Su questi problemi si dovrebbero avanzare proposte, o anche solo aprire un confronto. Su questi si dovrebbe pronunciare il Ministro Tremonti. Del resto, se si trattasse di una reale inversione di rotta, occorrerebbe collegare il tema del contratto a tempo indeterminato a quello delle strategie di uscita dalla crisi, cosa che il Ministro non fa, preferendo discettare da filosofo morale sul potenziale conflitto tra l’etica della famiglia e l’ideologia della flessibilità. Sono invece le parti più dinamiche e più di lunghe vedute della stessa imprenditoria “globalizzata” (quella che ormai spazia geograficamente sui meridiani a 360 gradi) a proporre una nuova visione dell’impresa competitiva che investe sul capitale umano e perciò rifiuta di impostare le strategie sul breve periodo, sullo sfruttamento intensivo del lavoro e quindi sulla sua svalorizzazione. Chi investe davvero sta poi molto attento a non disperdere il bene su cui ha investito. E’ per questo che la precarietà, indotta dal modo in cui ci si è ubriacati negli ultimi anni di un’ideologia della flessibilità che era solo una copertura di una massiccia redistribuzione di redditi dai profitti ai salari, si sta rivelando oltre che un dramma sociale anche un fallimento economico.

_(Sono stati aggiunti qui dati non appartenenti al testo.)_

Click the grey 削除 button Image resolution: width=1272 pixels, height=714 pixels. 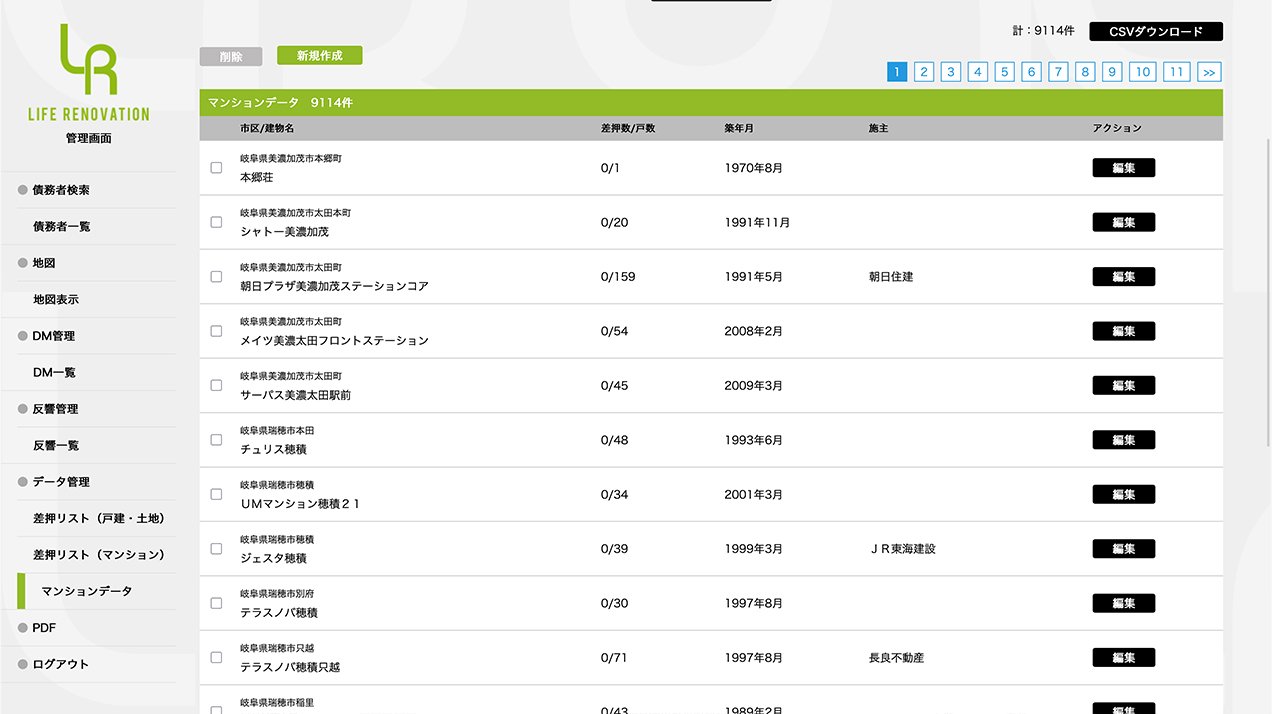(231, 57)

Da parte dell’opposizione si dovrebbe chiedere conto del silenzio tombale sulle riforme che sarebbero necessarie per affrontare questi problemi (la precarietà dell’oggi e quella del domani), dagli ammortizzatori sociali universali a un sistema previdenziale socialmente equo e sostenibile, dall’investimento in conoscenza (la prima e più massiccia spesa federale decisa da Obama al suo insediamento) al sostegno ai settori del futuro (green economy, salute, mobilità sostenibile, comunicazioni). Tanto più se si ha di fronte un governo a cui, nel dibattito surreale in cui siamo immersi, la maggioranza del corpo elettorale sembrerebbe riconoscere una genuina volontà riformatrice.

Ma dal versante dell’opposizione non si vede molto di meglio. L’agenda della discussione è rivolta al passato, guarda a un mondo che non c’è più, scommette su chi è rimasto indietro, non dà risposte a chi patisce gli effetti delle scelte strategiche sbagliate. Gli ultimi temi affrontati sono stati: l’età della pensione per le donne, il diritto di sciopero nei trasporti, il contratto unico. Quest’ultimo è davvero il caso emblematico. Ci si inventa una formula (ancora una volta l’attenzione è rivolta alle tecnicalità giuridiche) allontanandosi dalla sostanza del problema. Invece di chiamare l’impresa a investire sul lavoro e sui saperi, le si offre (sottobanco, facendo finta di nulla) la tanto agognata abolizione dell’articolo 18 dello Statuto (che Giugni riposi in pace) in un momento in cui si perdono posti di lavoro come in autunno le foglie. Non solo, ma ci si dimentica che l’unico contratto a termine che avrebbe un senso ad inizio carriera è quello con un forte contenuto formativo. Quel contratto che, dopo l’abolizione dei contratti di formazione-lavoro e dopo la sostanziale “disapplicazione” dell’apprendistato, provocata dalla rabies ideologica con cui questo governo è andato allo scontro con regioni e sindacati, nel nostro paese è ridotto solo a un cumulo di macerie.

Insomma, se a destra non risuonano squilli di tromba, a sinistra non se ne riescono a udire molti di più.